NASCAR Racing 2003 Season features an improved instant-replay option.
Those familiar with NASCAR Racing will feel immediately comfortable with the latest game. Once again, Papyrus has focused on NASCAR's premier series, the Winston Cup, and the developer has gone to great lengths to bring the full flavor of the Cup to your computer. In NASCAR Racing 2003, you'll find all 23 venues frequented by the pros, including the freshly renovated New Hampshire facility and the recently revamped two-mile road course formerly known as Sears Point and now named Infineon Raceway. As in real life, the game features night driving at several of the tracks, including the Bristol and Daytona circuits. It also offers one fantasy track, the extremely fast and crazily high-banked holdover from NASCAR Racing 2002 Season, Coca-Cola Superspeedway.
And fortunately, the latest NASCAR game doesn't skimp on drivers, cars, or teams, either. Though some of the Winston Cup's lesser-known part-time competitors don't make an appearance, all the big names are here, along with generally authentic colors and most sponsors other than alcohol and tobacco interests. In fact, those who say real-life NASCAR is simply a high-speed PR gimmick for its sponsors will quite likely have the same complaint here too. Whether you're sitting inside your car, monitoring the action from one of the game's many alternate viewpoints, or watching the proceedings afterward via the revised replay suite--which is now better than ever thanks to an improved control setup--you'll feel inundated by corporate signage and logos, but again, it's just like the real thing.
Like most of the previous NASCAR installments, NASCAR Racing 2003 doesn't take a huge leap forward. The truth is that Papyrus began with a superb foundation nearly 10 years ago--which in itself was made possible through earlier benchmarks such as 1988's amazing Indianapolis 500: The Simulation--and has continued to enhance and improve the formula with each new game.
NASCAR veterans will recognize the game's interfaces and general design. The opening menu looks similar to that of previous games, with the exception of a new backdrop and one important revision--the elimination of Darrell Waltrip's track tours, which were a nice addition for newcomers and a point of interest for veterans. However, NASCAR continues to offer its driving lessons mode, a 10-part sequence of tutorials first unveiled in NASCAR Racing 2002 Season. The comprehensive driving lessons cover a broad range of important topics, from general rules to pitting strategies, drafting instruction, and tire and fuel management, and they are therefore highly recommended to those who want to take the game and their racing to the next level.
A pack of hungry stock cars readies itself for an upcoming corner on Watkins Glen.
Yet NASCAR Racing 2003 shines brightest on the track. Many have tried, but to date no other game has delivered the same level of authenticity; the same feeling that you are indeed in control of a large and very powerful stock car. And in NASCAR Racing 2003, that experience has been enhanced. If you play at the highest realism setting with all the driver's aids switched off, you'll find your car to be even more difficult to control than in previous games. And should you ever get into a position where a corner of your car lifts from the racing surface, you'll soon realize just how easy it is to get one of these things airborne, and cornering is also more challenging in NASCAR Racing 2003 than ever before. In fact, some beginners who try to play at the highest realism settings may get frustrated and simply give up.

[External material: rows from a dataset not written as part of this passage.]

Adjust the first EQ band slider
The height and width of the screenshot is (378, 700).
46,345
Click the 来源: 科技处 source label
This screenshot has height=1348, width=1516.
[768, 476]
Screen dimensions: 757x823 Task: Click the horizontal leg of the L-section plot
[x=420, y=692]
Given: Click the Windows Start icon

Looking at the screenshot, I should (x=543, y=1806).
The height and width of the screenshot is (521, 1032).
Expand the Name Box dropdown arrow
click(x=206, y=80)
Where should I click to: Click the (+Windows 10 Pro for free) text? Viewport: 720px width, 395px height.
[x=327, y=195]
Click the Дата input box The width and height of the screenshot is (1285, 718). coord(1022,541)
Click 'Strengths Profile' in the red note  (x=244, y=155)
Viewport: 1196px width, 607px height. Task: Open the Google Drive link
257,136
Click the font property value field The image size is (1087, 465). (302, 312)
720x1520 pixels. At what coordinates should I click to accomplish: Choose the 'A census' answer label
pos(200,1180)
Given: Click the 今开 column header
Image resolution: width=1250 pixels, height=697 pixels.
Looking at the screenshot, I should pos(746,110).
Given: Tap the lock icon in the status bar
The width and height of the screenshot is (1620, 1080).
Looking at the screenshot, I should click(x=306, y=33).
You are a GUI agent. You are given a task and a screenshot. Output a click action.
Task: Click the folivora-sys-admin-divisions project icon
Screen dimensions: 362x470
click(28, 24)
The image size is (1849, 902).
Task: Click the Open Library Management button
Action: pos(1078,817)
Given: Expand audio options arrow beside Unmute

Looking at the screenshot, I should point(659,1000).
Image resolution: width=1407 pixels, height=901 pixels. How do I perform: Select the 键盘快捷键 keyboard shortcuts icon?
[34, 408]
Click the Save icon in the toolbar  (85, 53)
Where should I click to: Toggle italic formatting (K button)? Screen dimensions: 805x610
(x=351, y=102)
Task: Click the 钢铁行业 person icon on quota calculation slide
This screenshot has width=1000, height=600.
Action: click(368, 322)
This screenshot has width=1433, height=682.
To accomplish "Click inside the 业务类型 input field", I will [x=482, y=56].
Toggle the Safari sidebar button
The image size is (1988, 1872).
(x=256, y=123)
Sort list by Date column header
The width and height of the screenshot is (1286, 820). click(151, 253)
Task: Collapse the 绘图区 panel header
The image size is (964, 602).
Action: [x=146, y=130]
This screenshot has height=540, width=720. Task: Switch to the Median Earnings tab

Fortunately, rookies can always turn to the game's optional driver's aids. Though the first few NASCAR games were designed strictly for hard-core racing fans, the series now caters to both the expert and the newcomer. NASCAR Racing 2003 has optional features such as automatic transmissions, antilock brakes, traction control, invulnerable cars, and simplified "arcade" control to help beginners get started. The game even has a new set of incremental steering, acceleration, and braking adjustments to give you greater control over your input.
All these extra aids are a good thing, because rookies would have a very tough time keeping their vehicle running properly without them. Indeed, wrecking a stock car has never seemed easier. Now, tires will explode after just a few seconds of brake lockup. Vital components will expire or weaken after mild instances of contact. And as always, over-revved engines are potentially dead engines.
Though NASCAR Racing 2003 still doesn't show a driver's hands and arms, the cockpit is otherwise excellent.